Each line below from the "Screen dimensions: 1240x666" line through the "Given: Click the" line, those two included, must be restated word for word; the pictures must not be.

Screenshot grounding data:
┄┄┄┄┄┄

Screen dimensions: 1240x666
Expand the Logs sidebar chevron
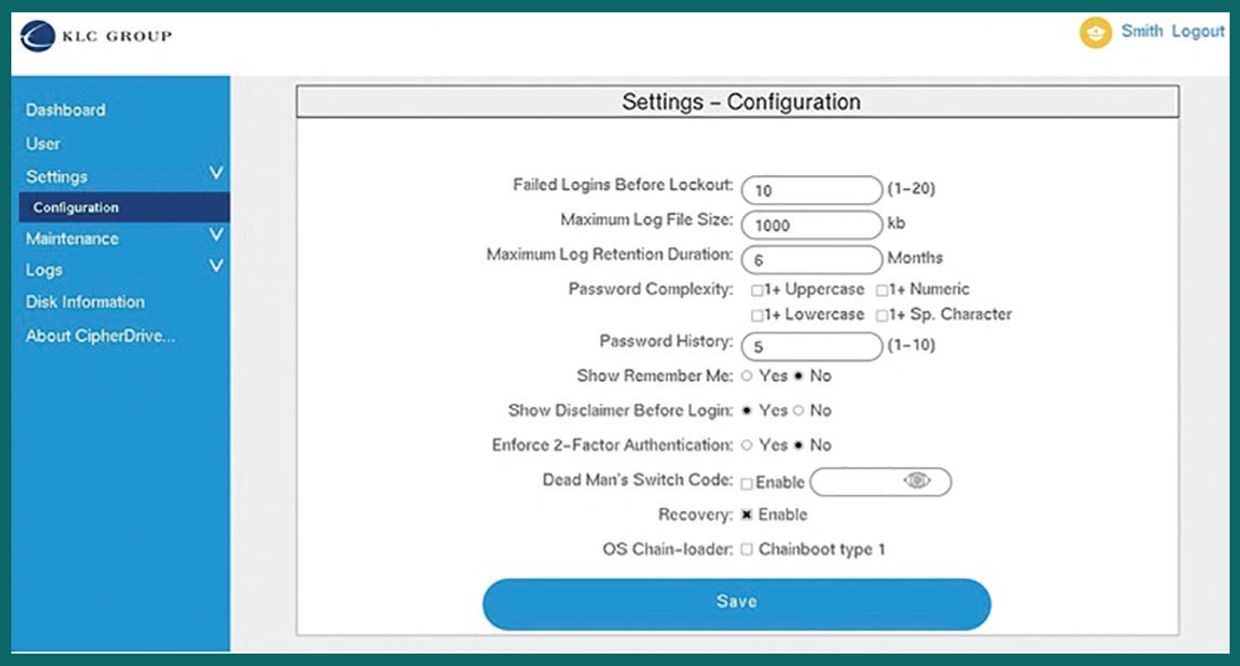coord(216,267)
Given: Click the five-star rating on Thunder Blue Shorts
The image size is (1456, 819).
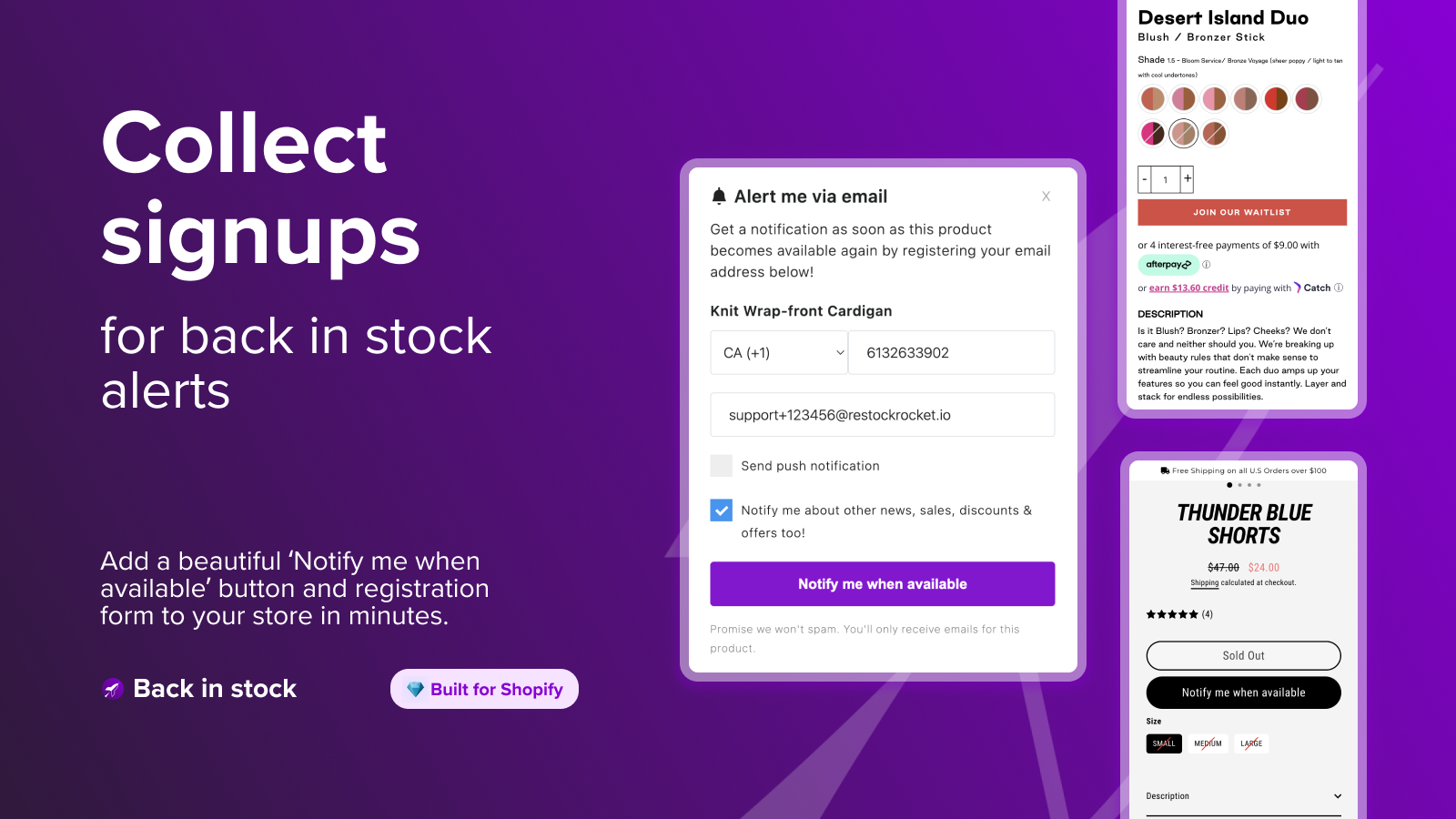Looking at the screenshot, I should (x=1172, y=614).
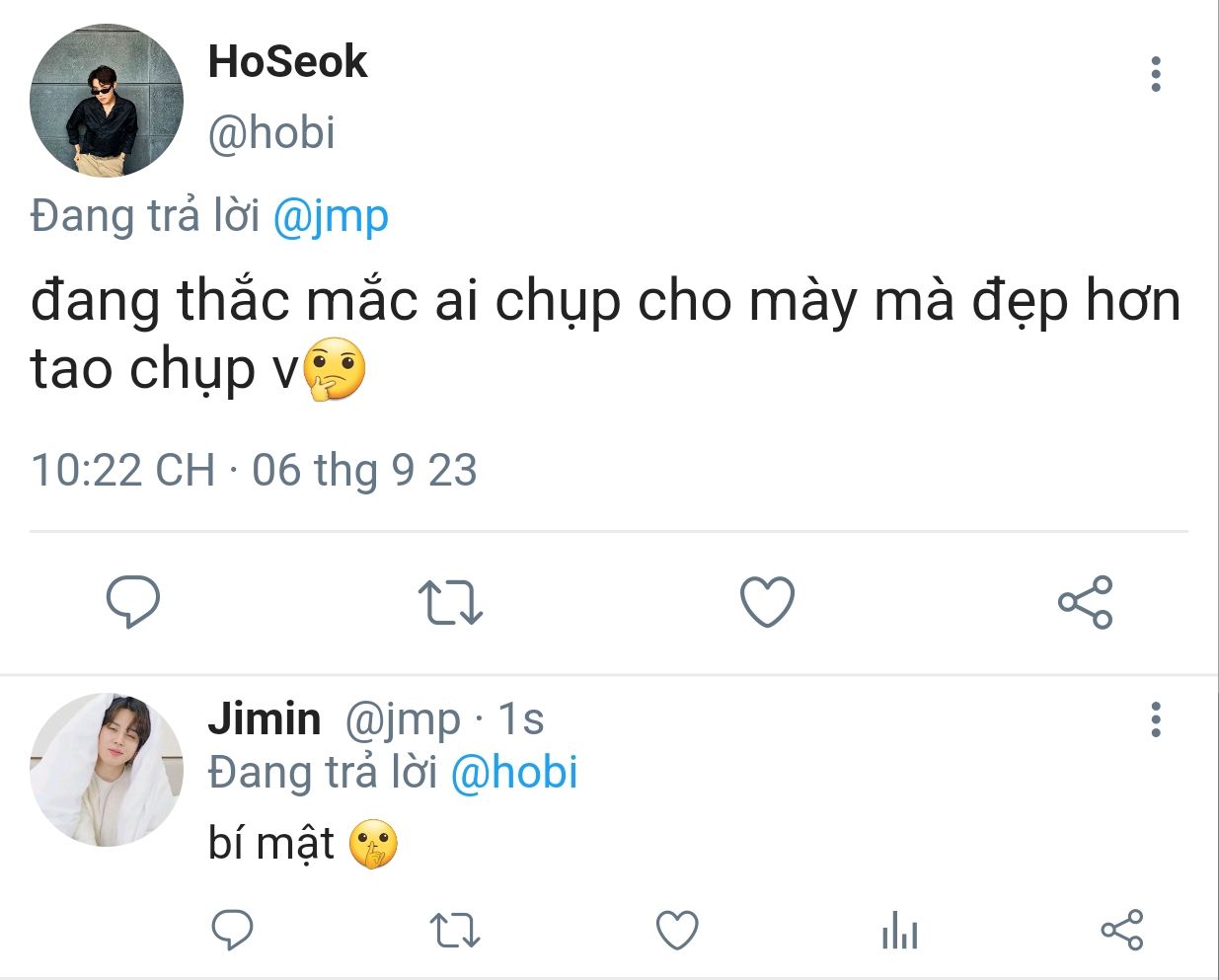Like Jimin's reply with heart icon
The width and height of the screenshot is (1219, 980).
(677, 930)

┄┄┄┄┄┄

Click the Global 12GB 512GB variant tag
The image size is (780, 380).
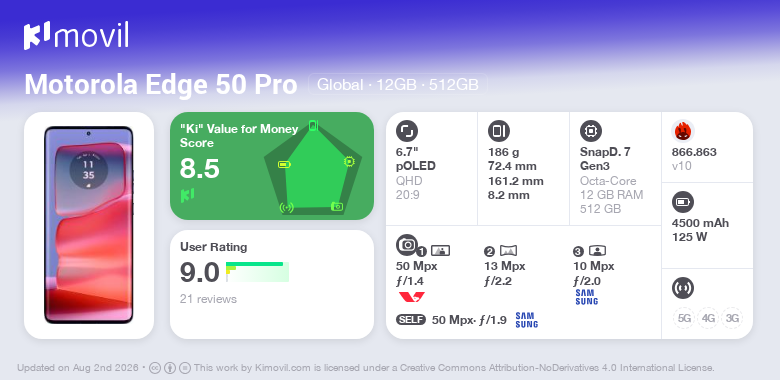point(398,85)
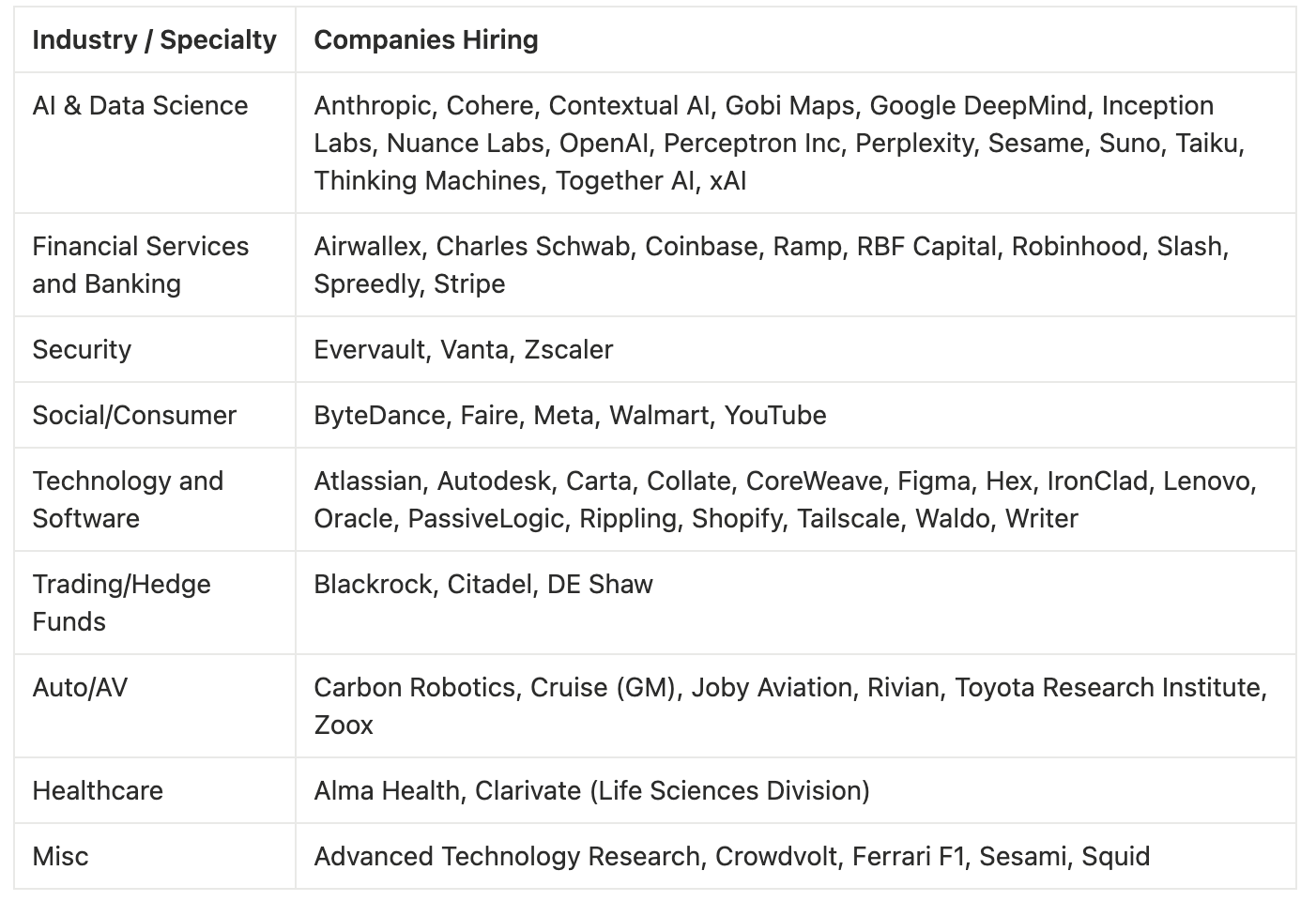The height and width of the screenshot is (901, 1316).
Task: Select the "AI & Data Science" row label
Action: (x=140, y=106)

┄┄┄┄┄┄

Exercise result:
Screen dimensions: 1240x666
Expand the Logs sidebar chevron
coord(216,267)
Given: Click the five-star rating on Thunder Blue Shorts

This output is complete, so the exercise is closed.